══ Entries provided

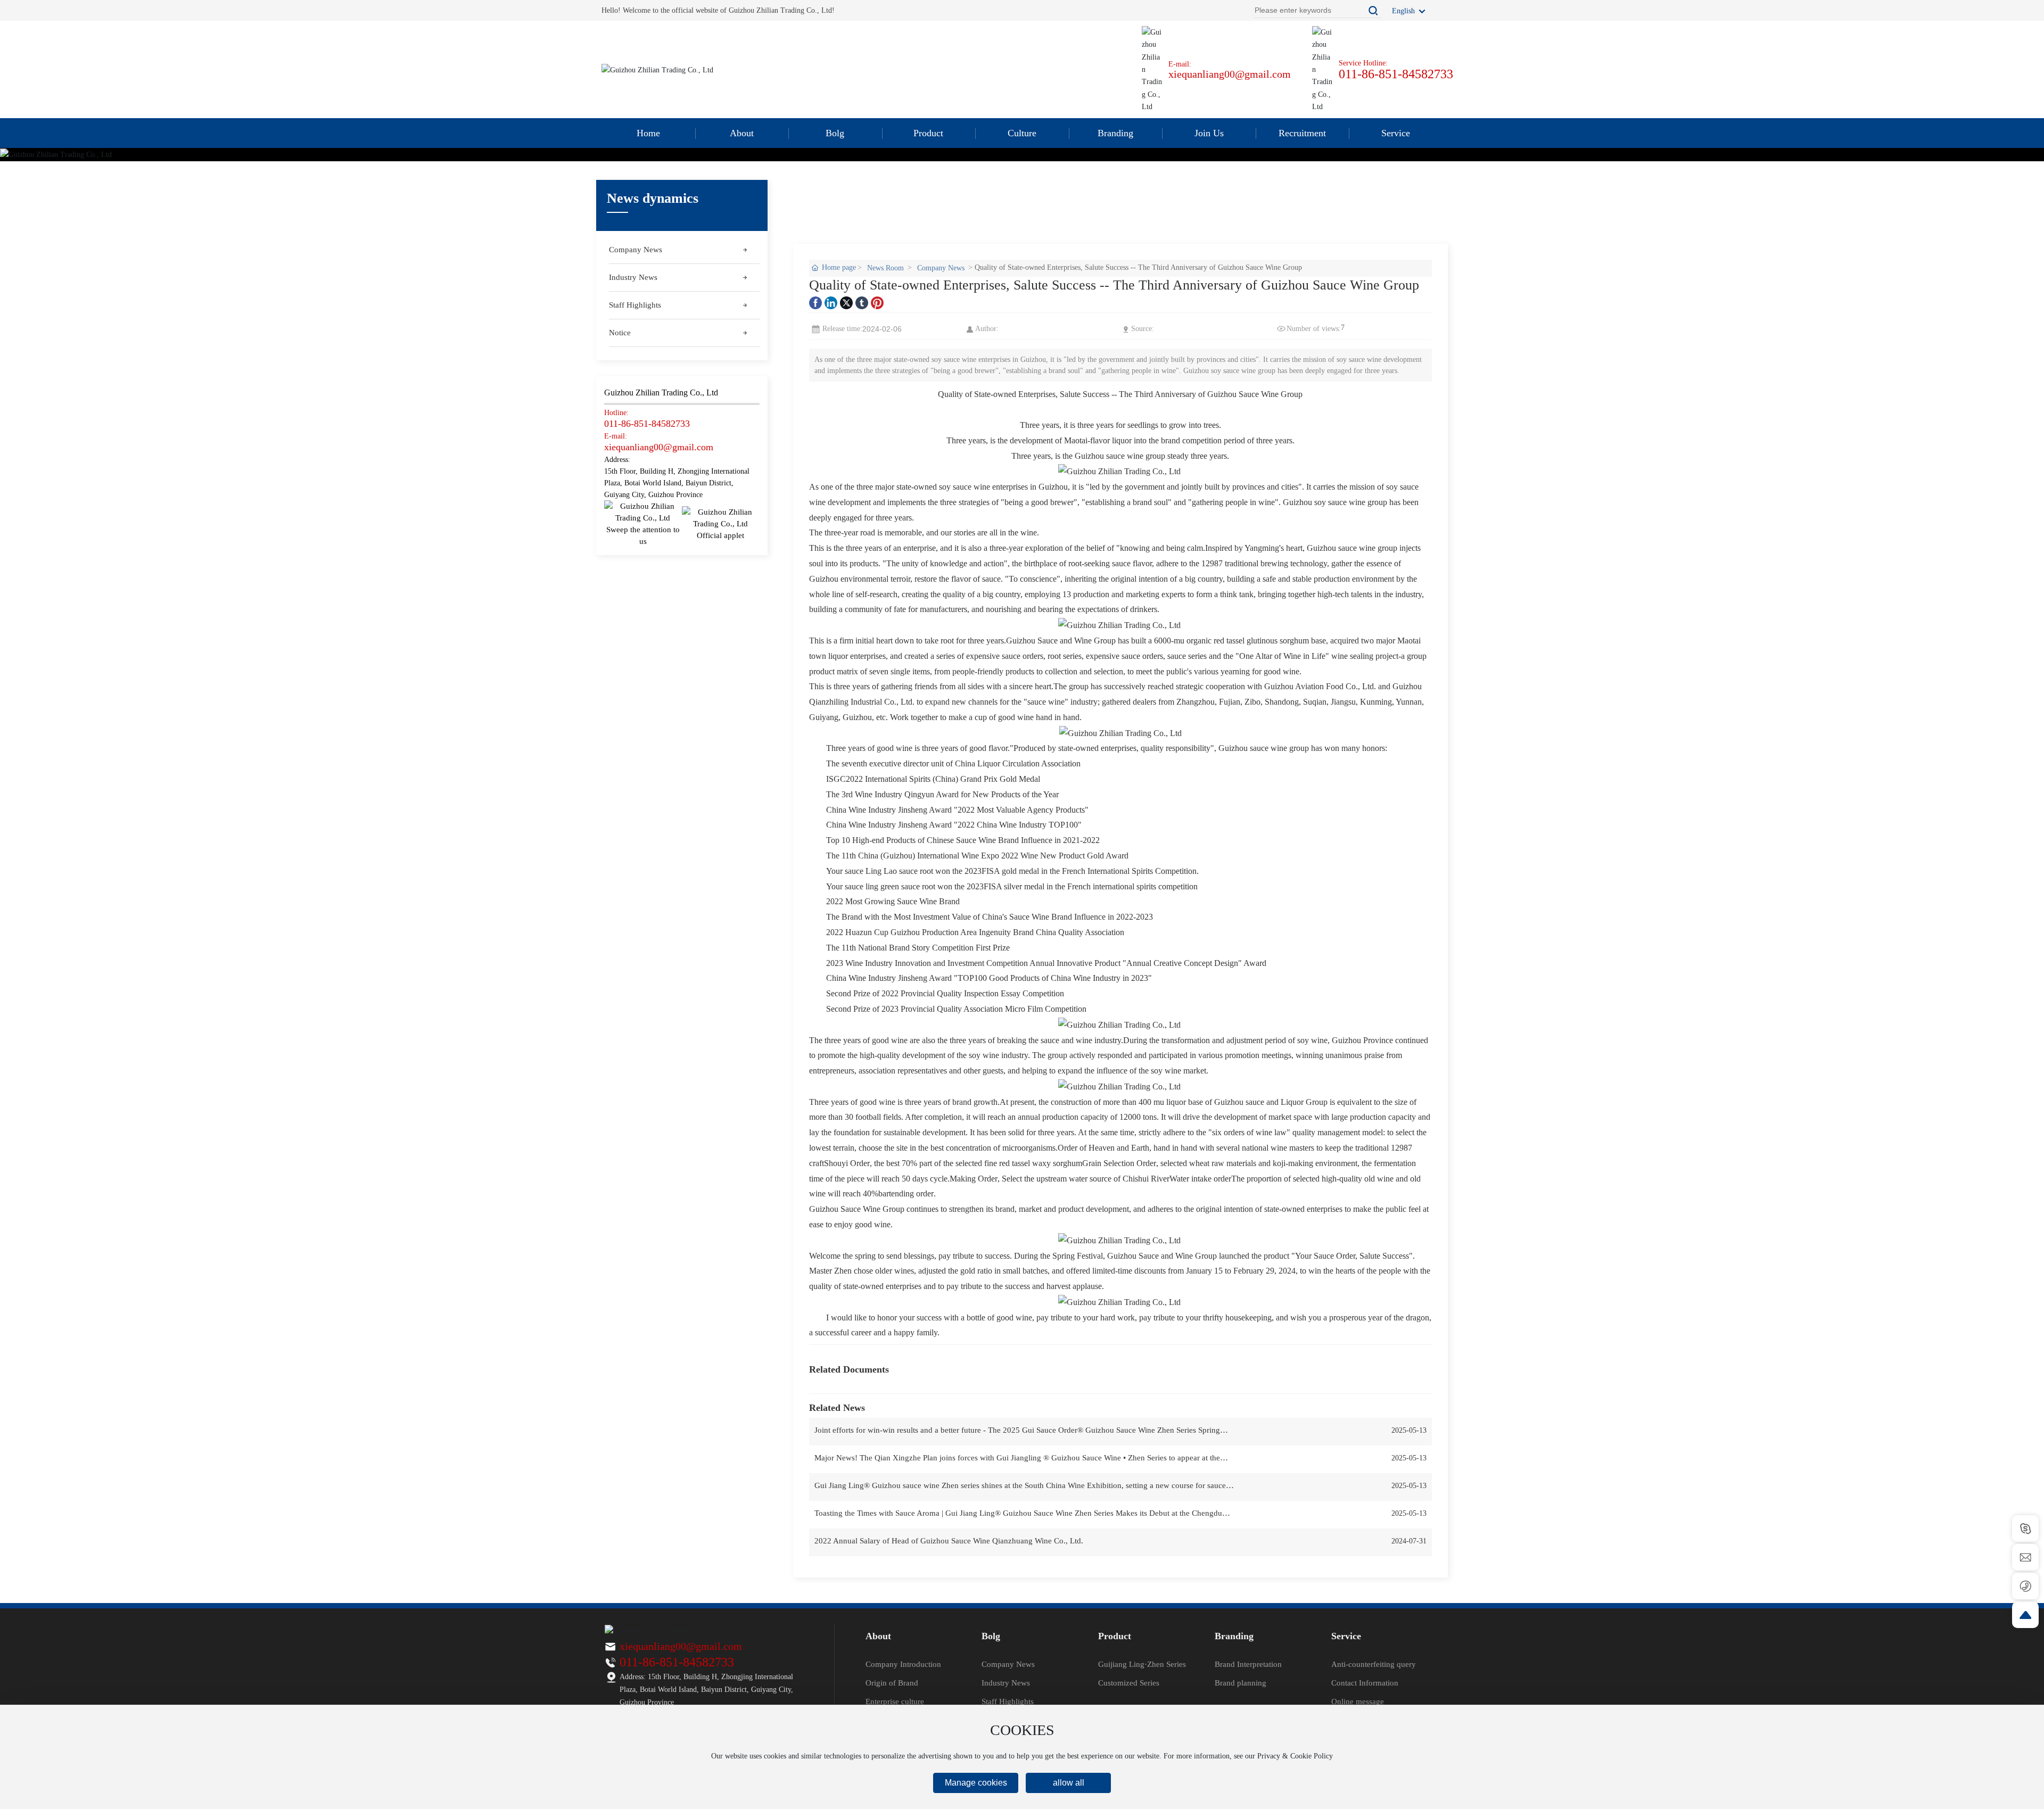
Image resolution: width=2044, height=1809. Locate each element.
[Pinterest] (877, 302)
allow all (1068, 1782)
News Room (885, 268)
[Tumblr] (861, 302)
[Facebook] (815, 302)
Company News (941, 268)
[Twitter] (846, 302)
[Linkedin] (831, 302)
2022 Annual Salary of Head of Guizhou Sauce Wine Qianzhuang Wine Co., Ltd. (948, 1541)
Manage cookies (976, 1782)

════

* **Exercise instructions**: Write out the data again word for word, minus any images.

* **Problem solution**:
Image resolution: width=2044, height=1809. Locate each element.
[Pinterest] (877, 302)
allow all (1068, 1782)
News Room (885, 268)
[Tumblr] (861, 302)
[Facebook] (815, 302)
Company News (941, 268)
[Twitter] (846, 302)
[Linkedin] (831, 302)
2022 Annual Salary of Head of Guizhou Sauce Wine Qianzhuang Wine Co., Ltd. (948, 1541)
Manage cookies (976, 1782)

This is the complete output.